Data excerpts Block Start

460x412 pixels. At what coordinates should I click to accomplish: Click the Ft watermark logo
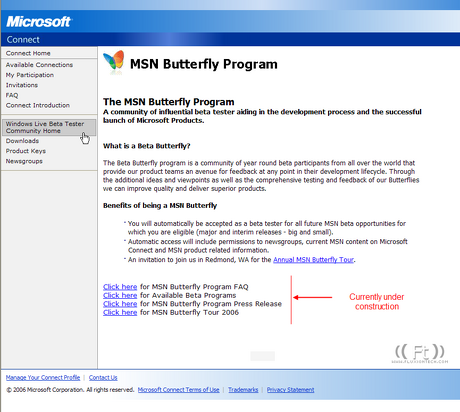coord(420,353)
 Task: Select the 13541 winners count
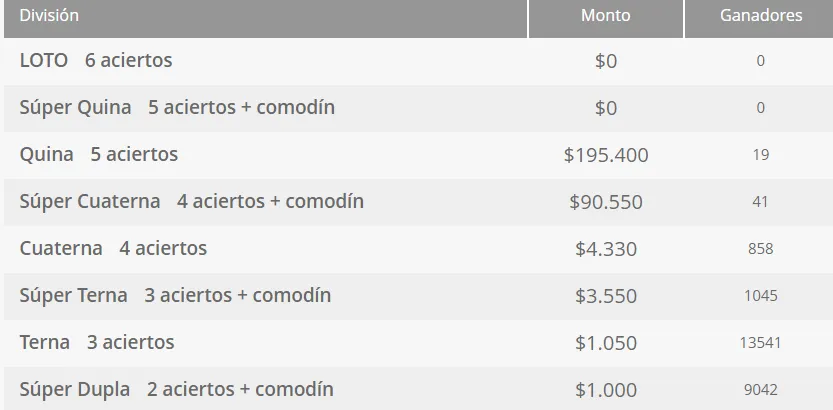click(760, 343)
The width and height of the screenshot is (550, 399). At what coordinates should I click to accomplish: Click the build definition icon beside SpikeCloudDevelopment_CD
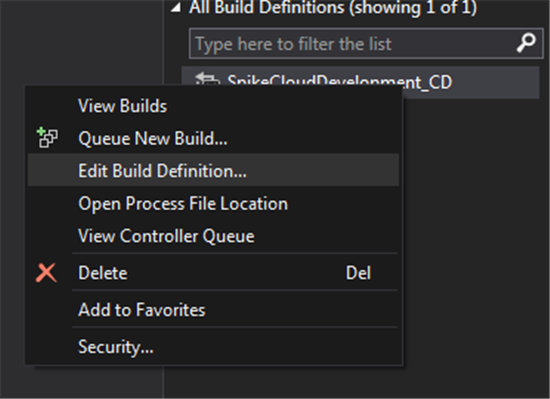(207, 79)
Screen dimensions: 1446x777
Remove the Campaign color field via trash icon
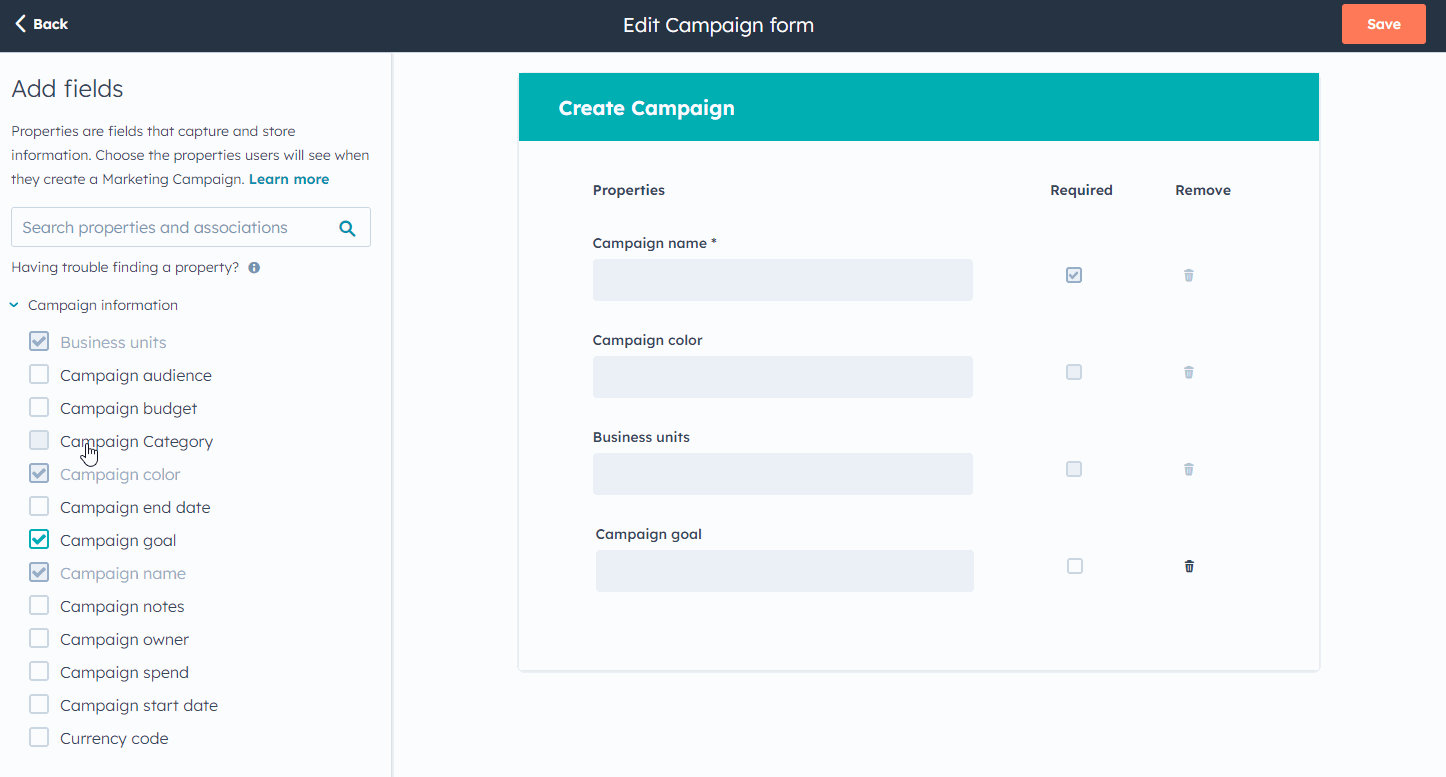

Data excerpts Block End

**What this task involves:**
Reproduce the records in full and leave the images behind.

**Exercise solution:**
460x412 pixels. At what coordinates should I click to accomplish: Click the Ft watermark logo
coord(420,353)
 Task: Select the 13541 winners count
click(760, 343)
The width and height of the screenshot is (550, 399). At what coordinates should I click to accomplish: Click the build definition icon beside SpikeCloudDevelopment_CD
(207, 79)
Screen dimensions: 1446x777
Remove the Campaign color field via trash icon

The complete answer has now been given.